**Document text**
- Opening Delimiter -

From: "Kirill A. Shutemov" <kirill@shutemov.name>
To: Jan Kara <jack@suse.cz>
Cc: "Kirill A. Shutemov" <kirill.shutemov@linux.intel.com>,
Theodore Ts'o <tytso@mit.edu>,
Andreas Dilger <adilger.kernel@dilger.ca>,
Jan Kara <jack@suse.com>,
Andrew Morton <akpm@linux-foundation.org>,
Alexander Viro <viro@zeniv.linux.org.uk>,
Hugh Dickins <hughd@google.com>,
Andrea Arcangeli <aarcange@redhat.com>,
Dave Hansen <dave.hansen@intel.com>,
Vlastimil Babka <vbabka@suse.cz>,
Matthew Wilcox <willy@infradead.org>,
Ross Zwisler <ross.zwisler@linux.intel.com>,
linux-ext4@vger.kernel.org, linux-fsdevel@vger.kernel.org,
linux-kernel@vger.kernel.org, linux-mm@kvack.org,
linux-block@vger.kernel.org
Subject: Re: [PATCHv3 13/41] truncate: make sure invalidate_mapping_pages() can discard huge pages
Date: Mon, 24 Oct 2016 13:41:02 +0300 [thread overview]
Message-ID: <20161024104102.GA2849@node.shutemov.name> (raw)
In-Reply-To: <20161012064320.GA13896@quack2.suse.cz>
On Wed, Oct 12, 2016 at 08:43:20AM +0200, Jan Kara wrote:
> On Wed 12-10-16 00:53:49, Kirill A. Shutemov wrote:
> > On Tue, Oct 11, 2016 at 05:58:15PM +0200, Jan Kara wrote:
> > > On Thu 15-09-16 14:54:55, Kirill A. Shutemov wrote:
> > > > invalidate_inode_page() has expectation about page_count() of the page
> > > > -- if it's not 2 (one to caller, one to radix-tree), it will not be
> > > > dropped. That condition almost never met for THPs -- tail pages are
> > > > pinned to the pagevec.

- Closing Delimiter -

(Dataset excerpts)

- Opening Delimiter -

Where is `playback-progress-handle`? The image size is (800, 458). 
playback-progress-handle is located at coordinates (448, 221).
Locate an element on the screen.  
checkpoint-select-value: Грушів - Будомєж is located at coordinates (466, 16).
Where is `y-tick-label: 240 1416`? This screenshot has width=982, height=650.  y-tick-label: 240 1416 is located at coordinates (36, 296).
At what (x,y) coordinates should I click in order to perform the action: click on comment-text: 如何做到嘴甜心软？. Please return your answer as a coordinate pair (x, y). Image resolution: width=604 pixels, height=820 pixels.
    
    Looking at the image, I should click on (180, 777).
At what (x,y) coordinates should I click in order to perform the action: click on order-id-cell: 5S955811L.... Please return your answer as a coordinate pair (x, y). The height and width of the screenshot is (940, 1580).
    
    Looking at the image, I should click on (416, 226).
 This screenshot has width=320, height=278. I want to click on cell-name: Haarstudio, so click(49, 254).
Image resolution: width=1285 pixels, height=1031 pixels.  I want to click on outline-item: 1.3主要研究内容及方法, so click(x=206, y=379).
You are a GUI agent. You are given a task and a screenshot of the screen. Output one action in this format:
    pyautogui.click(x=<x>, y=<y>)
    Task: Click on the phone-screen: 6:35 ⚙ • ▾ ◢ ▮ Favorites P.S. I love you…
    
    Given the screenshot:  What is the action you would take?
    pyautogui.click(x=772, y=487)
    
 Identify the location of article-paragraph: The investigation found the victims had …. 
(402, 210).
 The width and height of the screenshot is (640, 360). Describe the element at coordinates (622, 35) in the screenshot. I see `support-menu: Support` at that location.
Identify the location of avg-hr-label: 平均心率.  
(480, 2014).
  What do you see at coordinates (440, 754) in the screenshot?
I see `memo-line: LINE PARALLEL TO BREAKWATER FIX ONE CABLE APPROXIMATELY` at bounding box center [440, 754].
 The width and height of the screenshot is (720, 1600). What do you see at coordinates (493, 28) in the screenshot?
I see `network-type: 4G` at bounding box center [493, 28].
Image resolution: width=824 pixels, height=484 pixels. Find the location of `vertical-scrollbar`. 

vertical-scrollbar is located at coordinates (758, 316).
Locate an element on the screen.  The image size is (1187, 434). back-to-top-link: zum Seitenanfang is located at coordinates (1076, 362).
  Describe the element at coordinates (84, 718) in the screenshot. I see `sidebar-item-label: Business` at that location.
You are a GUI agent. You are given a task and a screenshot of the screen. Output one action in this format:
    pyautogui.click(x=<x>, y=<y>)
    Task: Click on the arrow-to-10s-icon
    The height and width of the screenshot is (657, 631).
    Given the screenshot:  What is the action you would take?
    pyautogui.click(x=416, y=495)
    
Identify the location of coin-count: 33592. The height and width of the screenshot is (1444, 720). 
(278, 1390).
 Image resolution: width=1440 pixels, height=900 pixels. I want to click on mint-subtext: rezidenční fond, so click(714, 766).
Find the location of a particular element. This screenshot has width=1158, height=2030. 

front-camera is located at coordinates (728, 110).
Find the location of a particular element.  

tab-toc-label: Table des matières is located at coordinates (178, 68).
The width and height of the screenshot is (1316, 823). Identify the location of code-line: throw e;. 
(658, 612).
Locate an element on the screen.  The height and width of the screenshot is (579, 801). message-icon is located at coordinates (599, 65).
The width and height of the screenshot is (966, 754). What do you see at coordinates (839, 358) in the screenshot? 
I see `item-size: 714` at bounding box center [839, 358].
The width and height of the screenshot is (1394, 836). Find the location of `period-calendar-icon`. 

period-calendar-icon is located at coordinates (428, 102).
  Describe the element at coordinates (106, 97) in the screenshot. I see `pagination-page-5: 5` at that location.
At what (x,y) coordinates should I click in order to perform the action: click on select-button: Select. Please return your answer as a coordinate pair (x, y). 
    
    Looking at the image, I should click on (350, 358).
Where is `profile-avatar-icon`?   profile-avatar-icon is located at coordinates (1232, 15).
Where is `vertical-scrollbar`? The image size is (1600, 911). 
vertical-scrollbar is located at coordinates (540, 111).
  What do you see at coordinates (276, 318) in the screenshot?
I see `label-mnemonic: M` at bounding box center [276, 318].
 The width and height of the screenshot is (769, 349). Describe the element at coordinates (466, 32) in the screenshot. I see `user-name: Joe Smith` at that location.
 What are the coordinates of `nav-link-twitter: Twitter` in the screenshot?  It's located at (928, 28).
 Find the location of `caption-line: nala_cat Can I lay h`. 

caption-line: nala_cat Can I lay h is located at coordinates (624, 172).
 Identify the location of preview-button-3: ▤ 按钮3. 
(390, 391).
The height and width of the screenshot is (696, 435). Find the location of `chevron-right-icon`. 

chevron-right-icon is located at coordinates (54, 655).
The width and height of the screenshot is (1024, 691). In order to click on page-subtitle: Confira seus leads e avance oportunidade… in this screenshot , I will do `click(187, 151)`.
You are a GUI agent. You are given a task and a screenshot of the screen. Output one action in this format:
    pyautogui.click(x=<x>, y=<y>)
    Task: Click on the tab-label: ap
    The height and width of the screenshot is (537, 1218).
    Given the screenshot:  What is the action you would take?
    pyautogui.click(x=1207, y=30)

- Closing Delimiter -

**To do**
[1] In the kernel patch discussion, what page_count() value must a page have for invalidate_inode_page() to drop it?
[2] Please carry the kernel patch discussion about invalidate_mapping_pages() forward from the point where it stops.
The records have nothing to do with this.

**Your responses**
[1] It must be 2: one reference for the caller and one for the radix-tree.

[2]
> > > >
> > > > Let's drop them, before calling invalidate_inode_page().
> > > >
> > > > Signed-off-by: Kirill A. Shutemov <kirill.shutemov@linux.intel.com>
> > > > ---
> > > > mm/truncate.c | 11 +++++++++++
> > > > 1 file changed, 11 insertions(+)
> > > >
> > > > diff --git a/mm/truncate.c b/mm/truncate.c
> > > > index a01cce450a26..ce904e4b1708 100644
> > > > --- a/mm/truncate.c
> > > > +++ b/mm/truncate.c
> > > > @@ -504,10 +504,21 @@ unsigned long invalidate_mapping_pages(struct address_space *mapping,
> > > > /* 'end' is in the middle of THP */
> > > > if (index == round_down(end, HPAGE_PMD_NR))
> > > > continue;
> > > > + /*
> > > > + * invalidate_inode_page() expects
> > > > + * page_count(page) == 2 to drop page from page
> > > > + * cache -- drop tail pages references.
> > > > + */
> > > > + get_page(page);
> > > > + pagevec_release(&pvec);
> > >
> > > I'm not quite sure why this is needed. When you have multiorder entry in
> > > the radix tree for your huge page, then you should not get more entries in
> > > the pagevec for your huge page. What do I miss?
> >
> > For compatibility reason find_get_entries() (which is called by
> > pagevec_lookup_entries()) collects all subpages of huge page in the range
> > (head/tails). See patch [07/41]
> >
> > So huge page, which is fully in the range it will be pinned up to
> > PAGEVEC_SIZE times.
>
> Yeah, I see. But then won't it be cleaner to provide iteration method that
> would add to pagevec each radix tree entry (regardless of its order) only
> once and then use it in places where we care? Instead of strange dances
> like you do here?
Maybe. It would require doubling number of find_get_* helpers or
additional flag in each. We have too many already.
And multi-order entries interface for radix-tree has not yet settled in.
I would rather defer such rework until it will be shaped fully.
Let's come back to this later.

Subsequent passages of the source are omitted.